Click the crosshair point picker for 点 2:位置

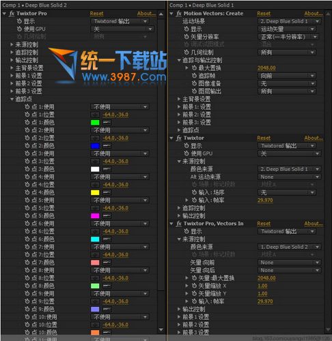[95, 138]
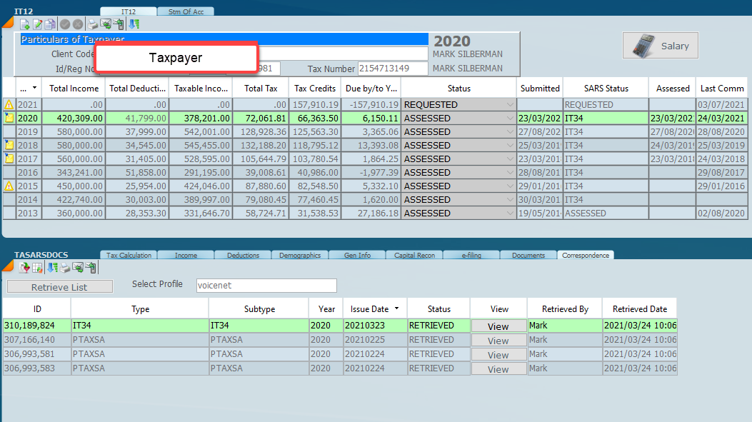
Task: View the IT34 document row
Action: click(x=498, y=326)
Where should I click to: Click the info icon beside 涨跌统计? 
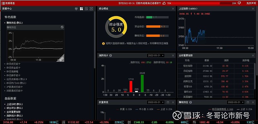(111, 55)
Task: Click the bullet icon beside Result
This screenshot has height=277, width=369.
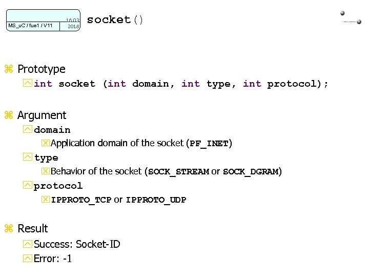Action: pyautogui.click(x=8, y=229)
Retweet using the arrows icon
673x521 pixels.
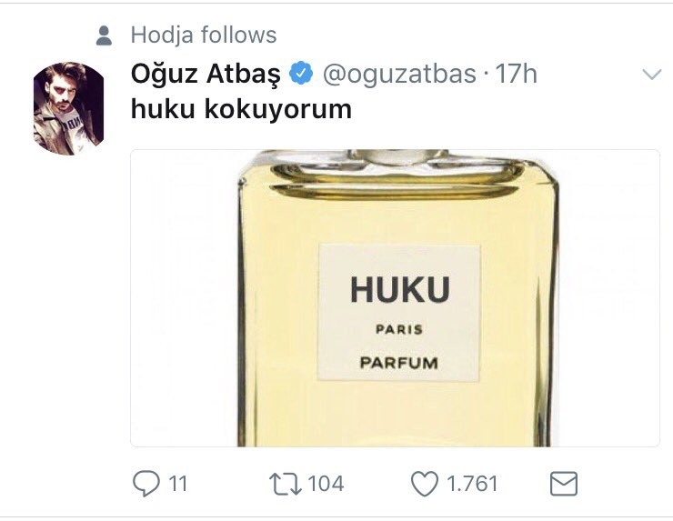point(285,484)
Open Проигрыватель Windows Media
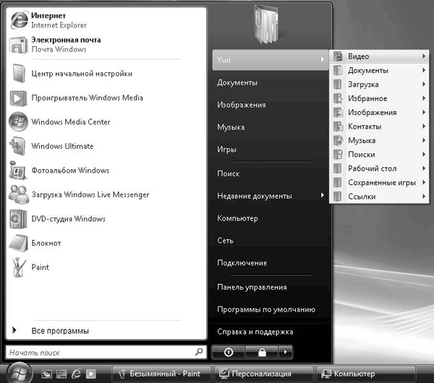This screenshot has height=383, width=434. pos(87,98)
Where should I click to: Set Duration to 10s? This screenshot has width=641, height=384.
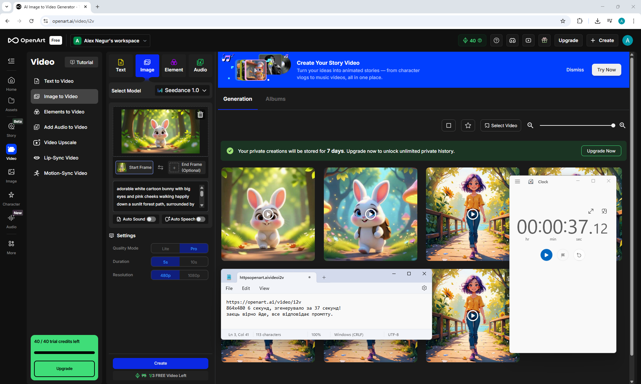[194, 262]
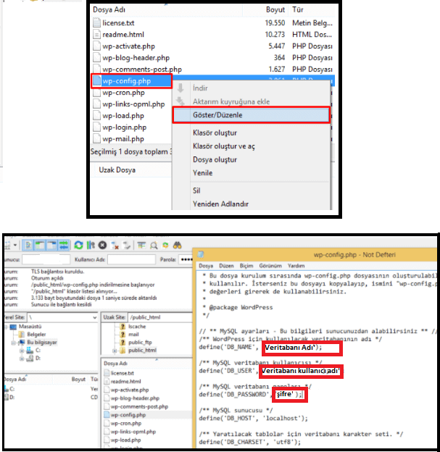The image size is (440, 452).
Task: Click license.txt file icon in top list
Action: 97,23
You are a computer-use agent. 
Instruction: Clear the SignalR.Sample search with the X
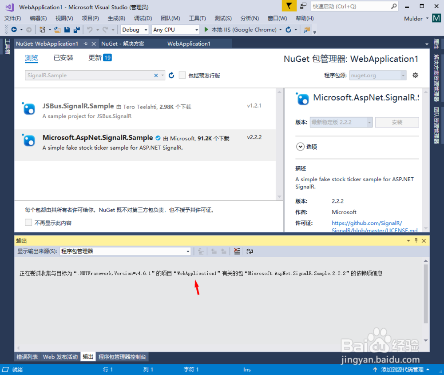[x=155, y=75]
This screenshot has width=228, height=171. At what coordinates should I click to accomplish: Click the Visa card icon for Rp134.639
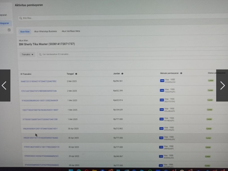point(162,110)
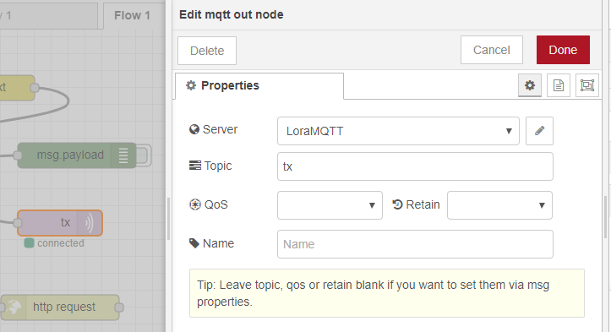Screen dimensions: 611x332
Task: Click msg.payload debug node list icon
Action: [123, 155]
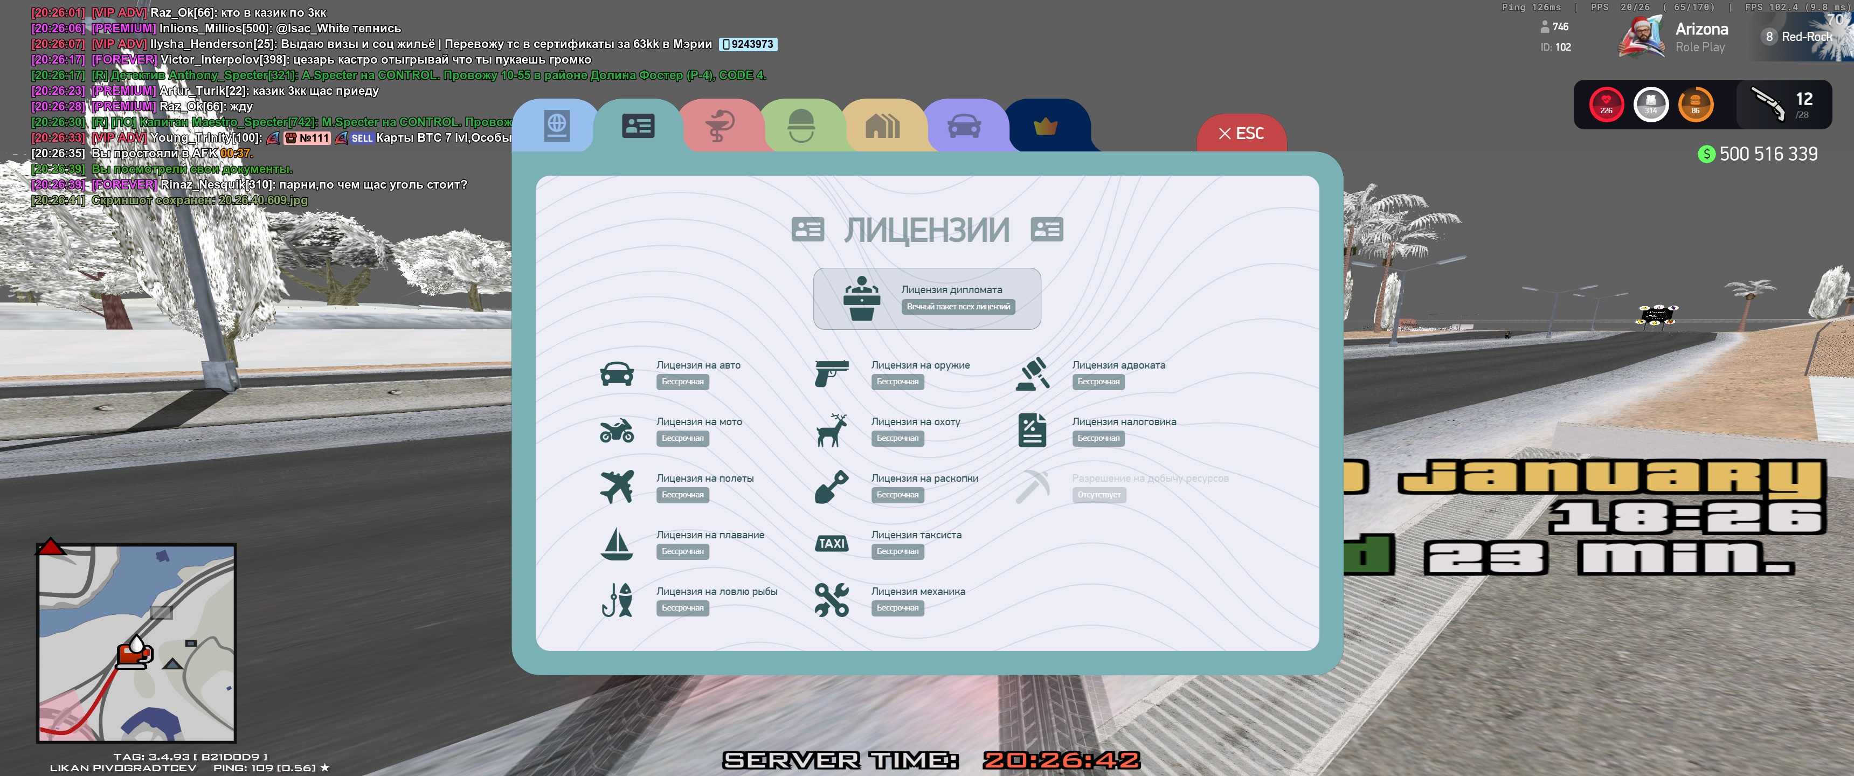Select the houses property tab
The width and height of the screenshot is (1854, 776).
point(882,126)
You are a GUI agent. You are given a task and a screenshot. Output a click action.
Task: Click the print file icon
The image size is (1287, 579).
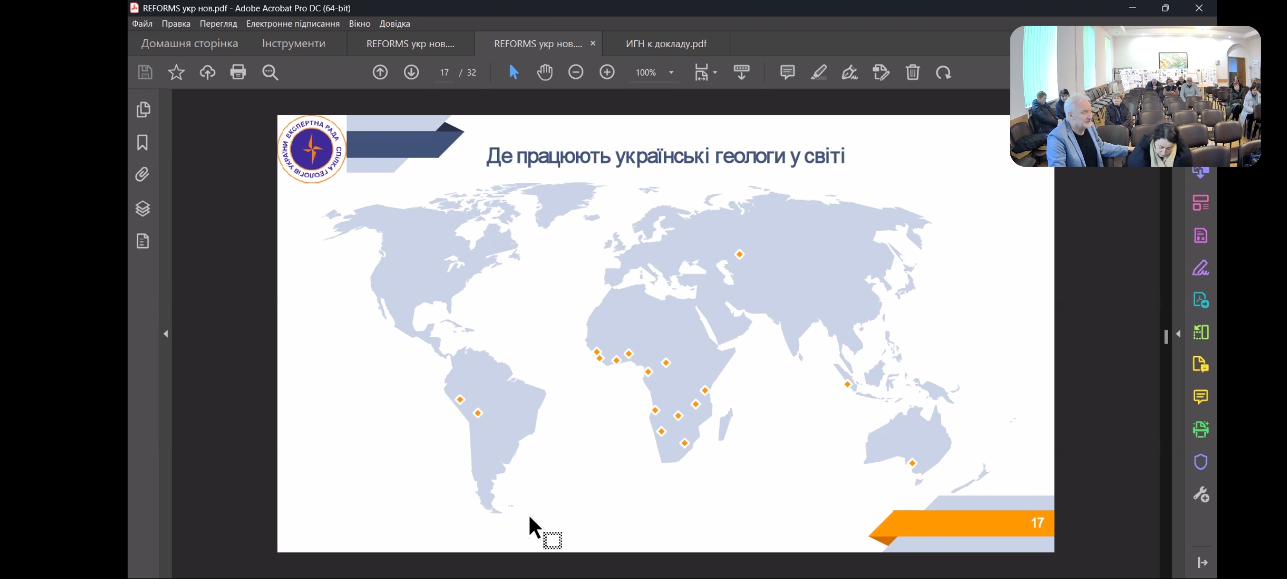point(238,72)
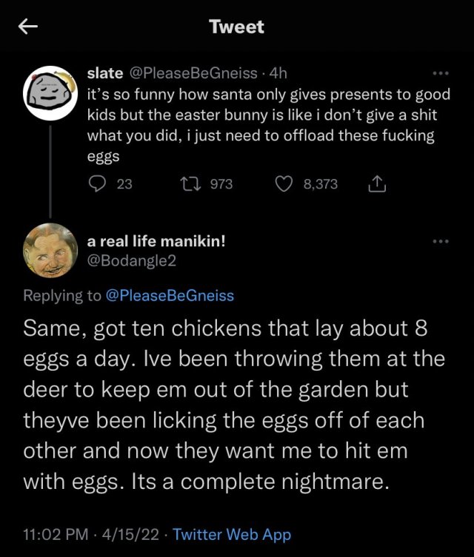Image resolution: width=474 pixels, height=557 pixels.
Task: View the 973 retweets count
Action: tap(221, 183)
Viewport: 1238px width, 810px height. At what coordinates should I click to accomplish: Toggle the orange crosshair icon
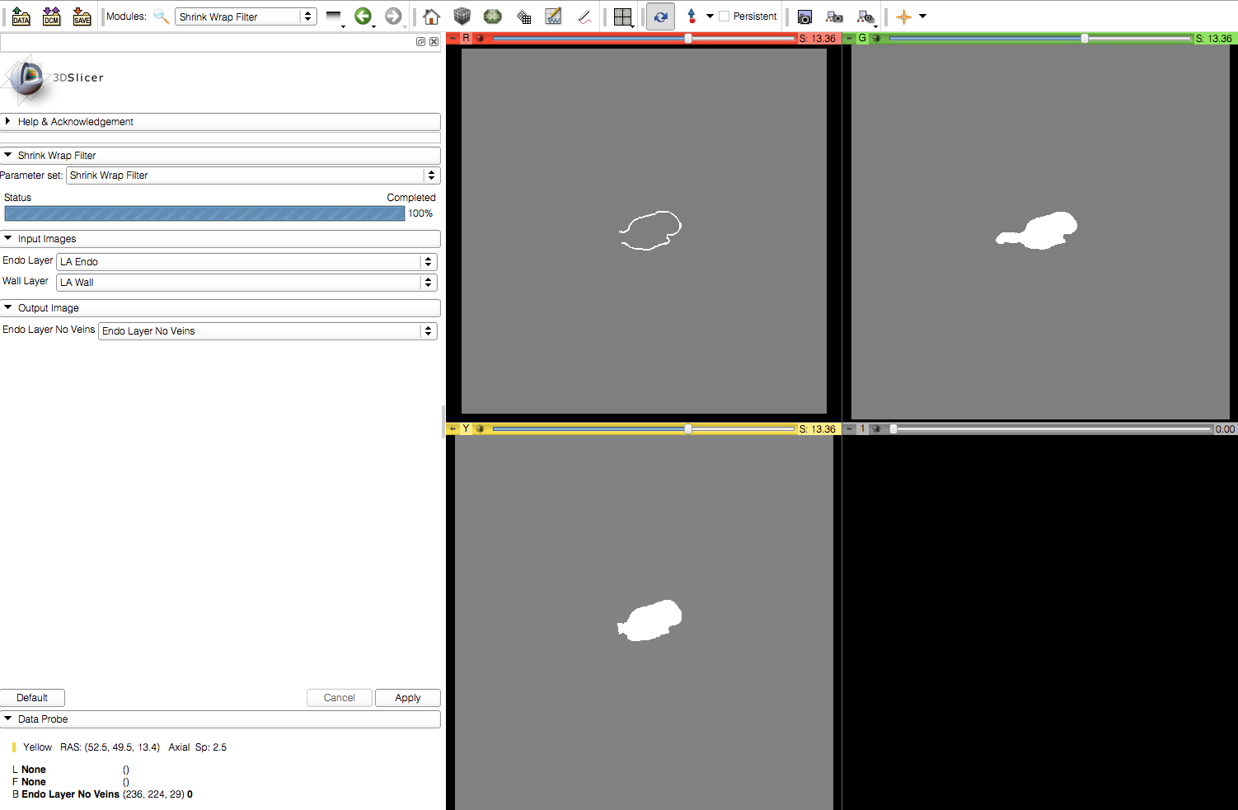click(903, 16)
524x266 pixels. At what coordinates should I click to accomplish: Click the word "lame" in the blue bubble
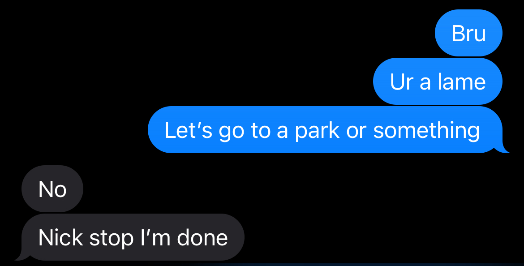[x=461, y=82]
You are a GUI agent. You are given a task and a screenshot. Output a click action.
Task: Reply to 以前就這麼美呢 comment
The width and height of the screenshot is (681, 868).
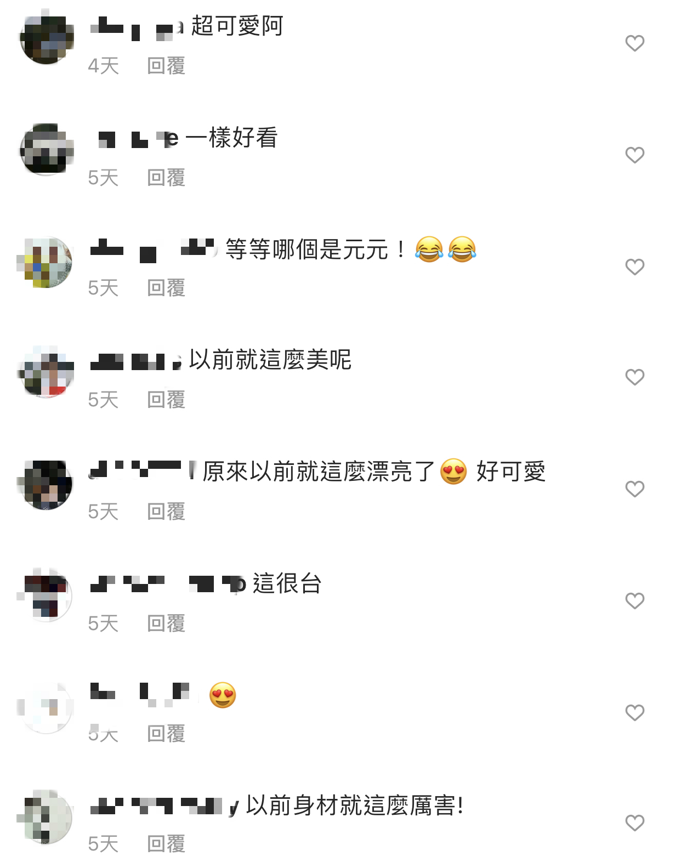(x=166, y=400)
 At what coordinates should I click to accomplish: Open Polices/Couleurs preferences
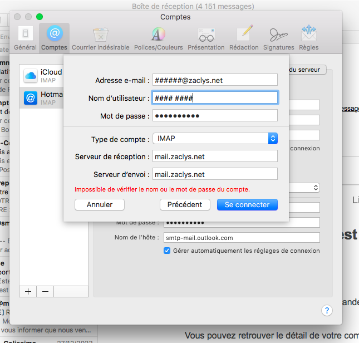(158, 37)
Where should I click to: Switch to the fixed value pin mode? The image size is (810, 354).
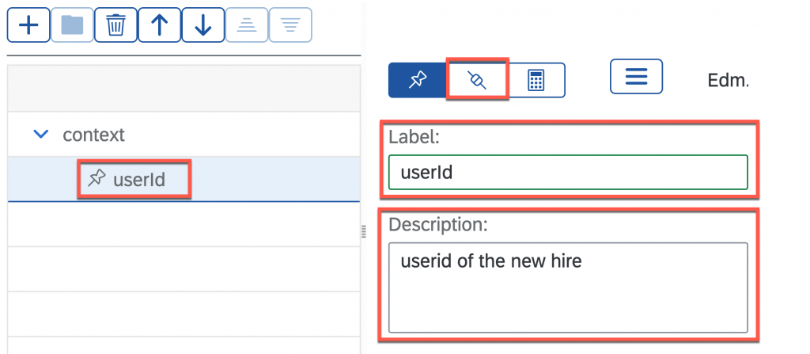[x=417, y=80]
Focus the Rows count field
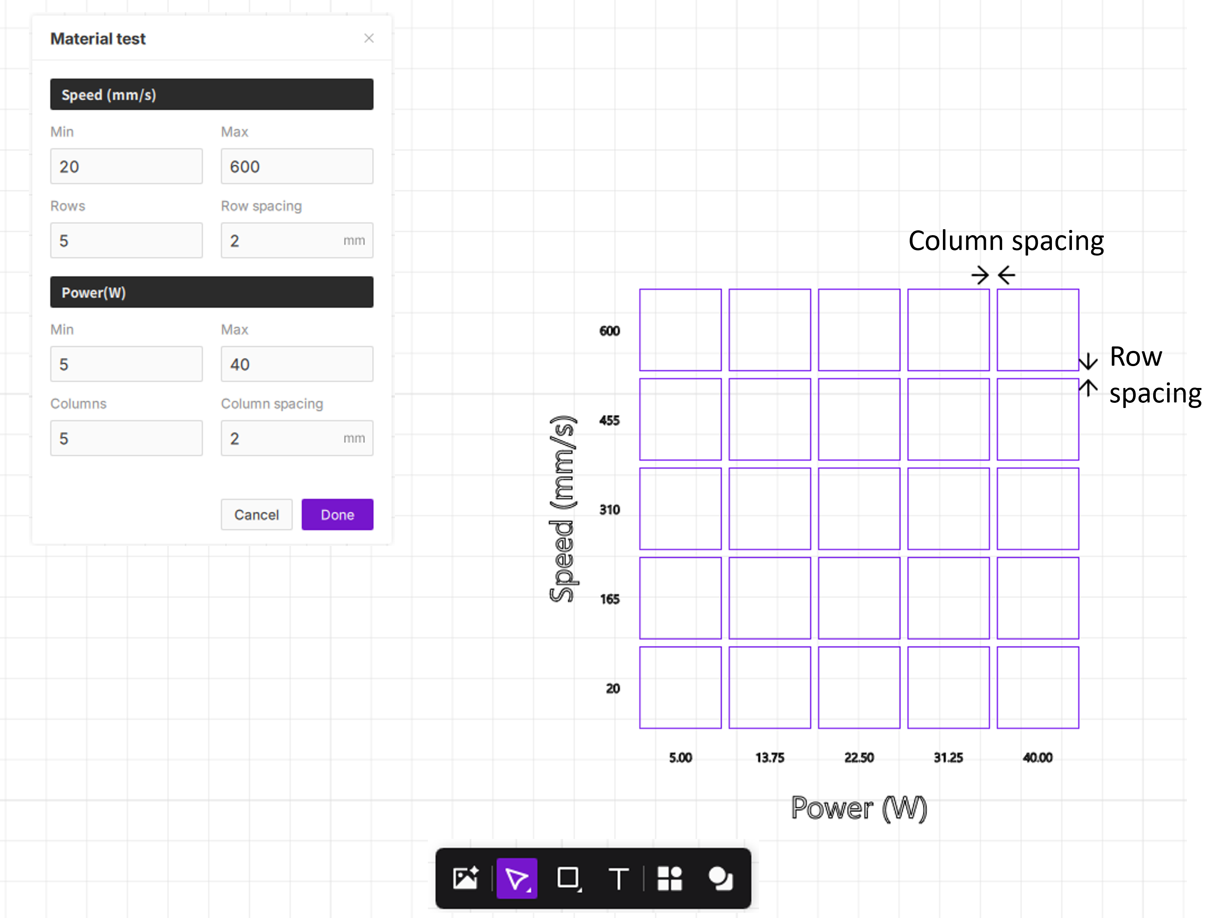The height and width of the screenshot is (918, 1221). (x=126, y=240)
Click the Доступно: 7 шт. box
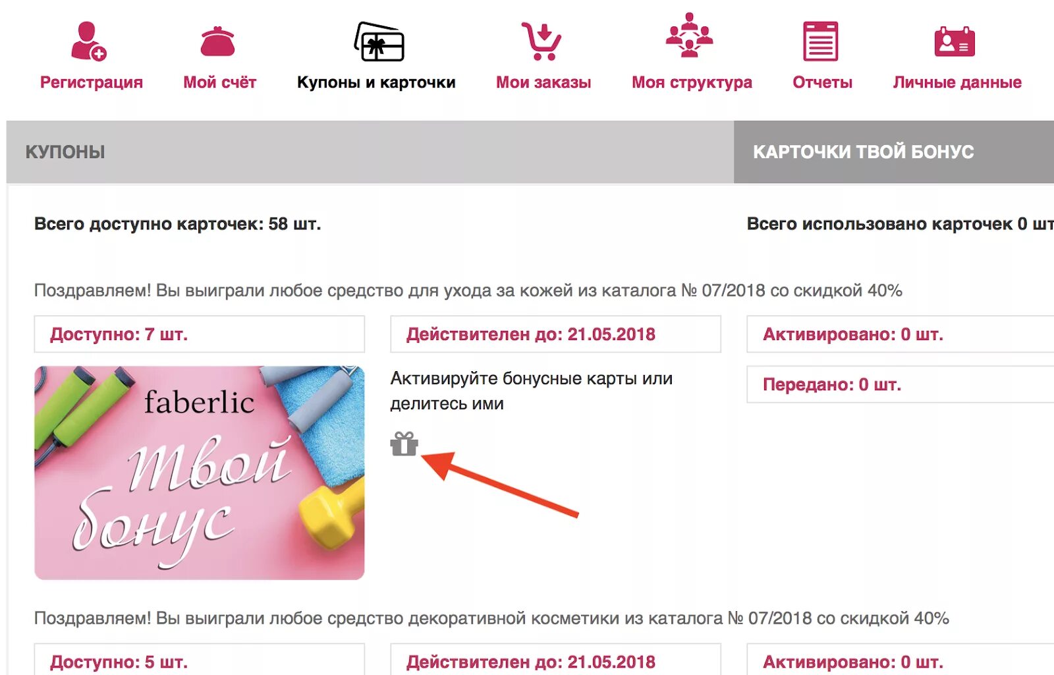1054x675 pixels. (200, 334)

+++

**Your objective**. Lay out the data, starting at the line that contains "Where should I click to: Switch" and ending at the end of the data, as a two-column CSV with the columns instruction and click. Give one row per instruction with its answer, each value in a single quoted field with line breaks replaced by spaces, and leave the pictures out.

**Task result**.
instruction,click
"Where should I click to: Switch to the fixed value pin mode? The image size is (810, 354).","[x=417, y=80]"
"Focus the Rows count field","The height and width of the screenshot is (918, 1221). (x=126, y=240)"
"Click the Доступно: 7 шт. box","1054x675 pixels. (200, 334)"